## Requirement
Starting with the first line below, reproduce each line exactly until you have included the one bearing "Viewport: 467px width, 382px height.".
(Given entries begins)
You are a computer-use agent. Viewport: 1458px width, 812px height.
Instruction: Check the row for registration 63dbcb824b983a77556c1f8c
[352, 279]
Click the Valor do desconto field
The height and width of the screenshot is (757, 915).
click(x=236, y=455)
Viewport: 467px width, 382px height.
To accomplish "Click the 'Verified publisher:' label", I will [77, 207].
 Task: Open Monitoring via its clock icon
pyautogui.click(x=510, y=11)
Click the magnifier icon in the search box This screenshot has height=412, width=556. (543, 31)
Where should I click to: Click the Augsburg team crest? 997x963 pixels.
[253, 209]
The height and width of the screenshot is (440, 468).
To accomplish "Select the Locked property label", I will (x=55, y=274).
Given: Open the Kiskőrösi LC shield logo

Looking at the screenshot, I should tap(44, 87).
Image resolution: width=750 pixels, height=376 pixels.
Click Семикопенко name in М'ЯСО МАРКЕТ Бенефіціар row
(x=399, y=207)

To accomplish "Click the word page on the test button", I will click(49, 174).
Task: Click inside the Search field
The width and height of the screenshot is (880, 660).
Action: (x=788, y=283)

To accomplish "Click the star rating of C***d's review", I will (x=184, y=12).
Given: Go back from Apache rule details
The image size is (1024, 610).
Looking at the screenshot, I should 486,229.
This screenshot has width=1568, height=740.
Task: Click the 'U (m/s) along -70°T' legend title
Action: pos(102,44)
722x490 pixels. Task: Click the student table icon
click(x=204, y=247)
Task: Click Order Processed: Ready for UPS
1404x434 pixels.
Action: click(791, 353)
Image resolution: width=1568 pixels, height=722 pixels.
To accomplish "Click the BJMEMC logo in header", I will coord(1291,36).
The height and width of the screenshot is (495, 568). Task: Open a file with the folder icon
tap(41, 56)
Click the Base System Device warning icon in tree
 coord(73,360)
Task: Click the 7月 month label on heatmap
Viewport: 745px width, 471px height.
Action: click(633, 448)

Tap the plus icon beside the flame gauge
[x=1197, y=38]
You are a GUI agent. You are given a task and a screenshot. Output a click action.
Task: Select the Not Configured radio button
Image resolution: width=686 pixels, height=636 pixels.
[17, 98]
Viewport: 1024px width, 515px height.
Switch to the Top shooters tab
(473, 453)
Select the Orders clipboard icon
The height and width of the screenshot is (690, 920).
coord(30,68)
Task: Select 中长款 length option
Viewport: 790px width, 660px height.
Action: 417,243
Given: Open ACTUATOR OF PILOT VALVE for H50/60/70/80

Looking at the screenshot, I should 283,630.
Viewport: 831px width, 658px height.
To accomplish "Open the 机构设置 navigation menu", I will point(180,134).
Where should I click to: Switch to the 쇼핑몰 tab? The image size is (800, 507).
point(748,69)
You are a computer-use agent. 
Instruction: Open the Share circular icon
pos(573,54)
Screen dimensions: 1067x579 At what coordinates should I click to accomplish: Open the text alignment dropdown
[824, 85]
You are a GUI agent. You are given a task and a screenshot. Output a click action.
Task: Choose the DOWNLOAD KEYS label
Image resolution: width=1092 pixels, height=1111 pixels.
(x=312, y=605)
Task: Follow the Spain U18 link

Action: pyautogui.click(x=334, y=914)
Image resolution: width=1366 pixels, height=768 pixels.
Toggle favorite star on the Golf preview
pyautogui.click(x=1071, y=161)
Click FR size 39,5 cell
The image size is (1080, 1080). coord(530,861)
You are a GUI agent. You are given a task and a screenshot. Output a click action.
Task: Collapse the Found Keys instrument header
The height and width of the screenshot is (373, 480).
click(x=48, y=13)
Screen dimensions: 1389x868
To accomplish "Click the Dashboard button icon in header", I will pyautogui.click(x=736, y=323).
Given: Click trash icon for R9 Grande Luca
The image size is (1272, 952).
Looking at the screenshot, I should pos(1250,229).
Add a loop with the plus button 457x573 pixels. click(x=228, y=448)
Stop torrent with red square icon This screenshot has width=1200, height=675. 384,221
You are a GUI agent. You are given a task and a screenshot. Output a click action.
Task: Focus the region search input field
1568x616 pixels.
(Given entries ends)
## Answer box
You are a computer-use agent. Viewport: 1458px width, 812px height.
Instruction: Check the row for registration 63dbcb824b983a77556c1f8c
[352, 279]
Click the Valor do desconto field
The height and width of the screenshot is (757, 915).
click(x=236, y=455)
Viewport: 467px width, 382px height.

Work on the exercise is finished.